## [EXTRACT]
========
Cyber Patrol and collective works

From: Bruce E. Hayden <bhayden[_at_]ieee.org>
Date: Mon, 03 Apr 2000 10:27:47 -0700

There has been a lively discussion over the last week or two on cyberia-l about collective works and whether selection AND arrangement are required for copyright, or if one or the other is sufficient.

The context was as to a long list of censored URLs in a Cyberpatrol lawsuit. My position has been that there is probably sufficient original expression in the selection of URLs to support copyright protection for such. The result is that reproduction of the list, through whatever means, is thus potentially infringement (obviously ignoring such issues as fair use, licensing, etc.).

Mike Godwin has been leading the opposition in arguing that a collective work requires both selection AND arrangement, and thus that a different arrangement of the work would not be infringing. (I apologize to Mike, who is CC'd here, if I am misstating his position).

We apparently interpret Feist very differently, and have been quoting sections of it back and forth. I emphasized that both selection and arrangement were addressed separately (and then each dismissed in turn as lacking expression). Mike has pointed out that the Court utilized the conjunction ("and") when discussing the requirements of a collective work copyright. He also points to language in an article by Jane Ginsburg (see below) referenced in the opinion.

I am throwing this to cni-copyright to see if I can get a bit more light on the subject. To me, requiring both runs afoul of the definition of a collective work in 17 USC 101, and does not make logical sense - because if that is the law, then all one would have to do to get around such a copyright is change either the selection or the arrangement.

Any help here would be appreciated, and I apologize in advance to those who have seen this beaten to death in cyberia-l.

Mike Godwin wrote:
>
> I wrote:
> >
> > That's precisely what the Court says in Feist when it quotes Ginsburg:
> >
> > "'[T]he very same facts and ideas may be divorced from the context
> > imposed by the author, and restated or reshuffled by second comers,
> > even if the author was the first to discover the facts or to propose
> > the ideas.'"
>
> Bruce responded by saying that perhaps the Court was saying something
> different from what I said it was saying.
>
> So I went and looked up Professor Jane Ginsburg's article on Lexis
> and got the full paragraph that the Court quotes with approval. Here
> it is:
>
> " Settling the appropriate subject matter of copyright protection
> will not resolve all questions, however. Even if a work is
> protectable, it remains necessary to determine what kind of copying
> will constitute infringement. The copyright law exempts from
> protection facts and ideas contained within a work. n11 Thus, in
> principle, no matter how much original authorship the work displays
> the facts and ideas it exposes are free for the taking; the copyright
> may cover only the facts and ideas as they are presented by
> theauthor. But the very same facts and ideas may be divorced from the
> context imposed by the author, and restated or reshuffled by second
> comers, even if the author was the first to discover the facts or to
> propose the ideas. As a result of the "fact/expression or
> idea/expression dichotomy," the scope of copyright protection in an
> informational work may be quite scanty. "
========
## [RAW DATA]
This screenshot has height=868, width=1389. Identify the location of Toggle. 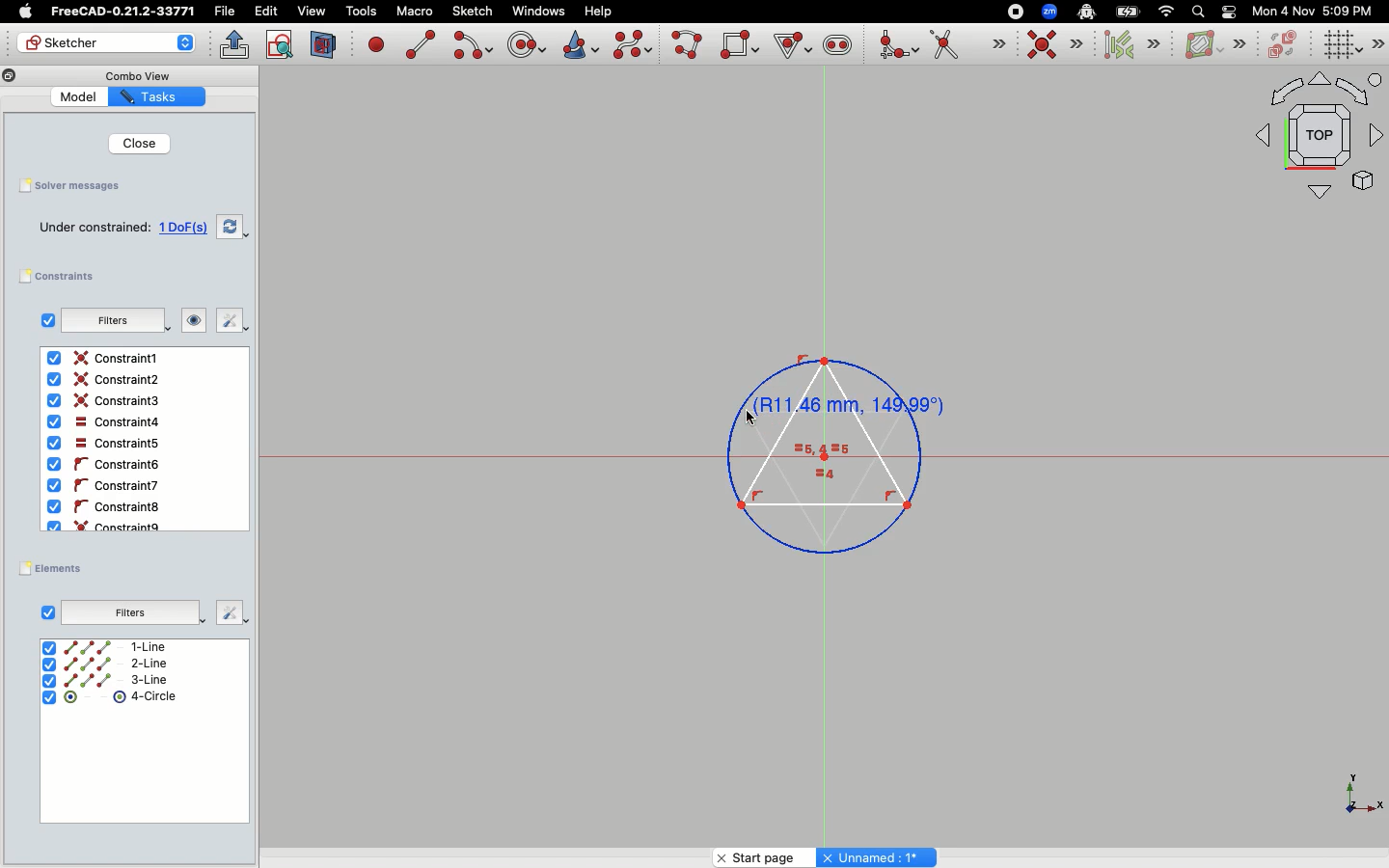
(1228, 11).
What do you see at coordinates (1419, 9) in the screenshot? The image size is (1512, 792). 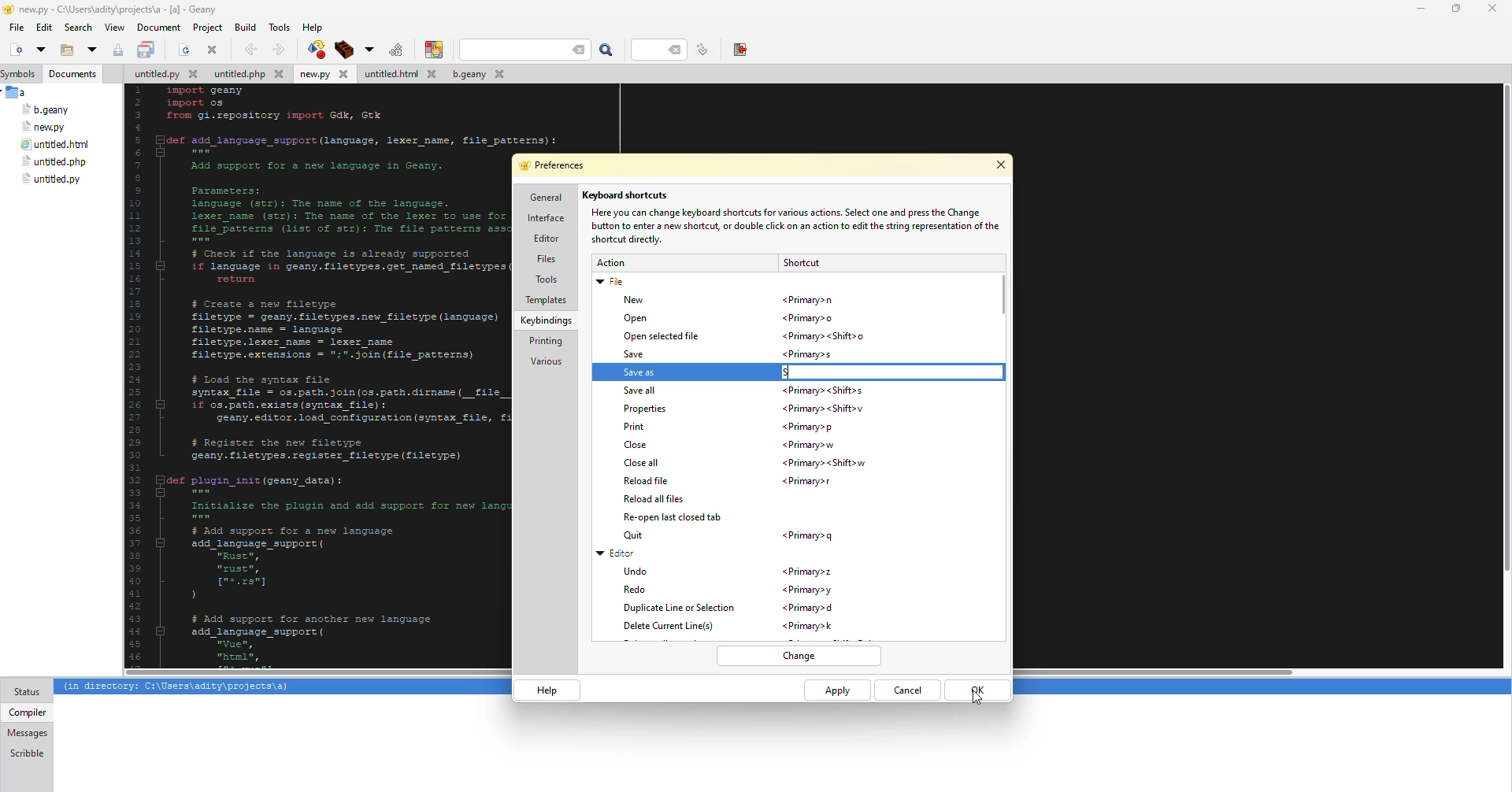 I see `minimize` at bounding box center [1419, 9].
========
## [BRIEF 1]
List every person named in the message about Cyber Patrol and collective works.
## [BRIEF 2]
In the message about Cyber Patrol and collective works, what does Mike Godwin argue a collective work requires?

## [WRITTEN ANSWER 1]
Bruce E. Hayden
Mike Godwin
Jane Ginsburg

## [WRITTEN ANSWER 2]
Both selection and arrangement.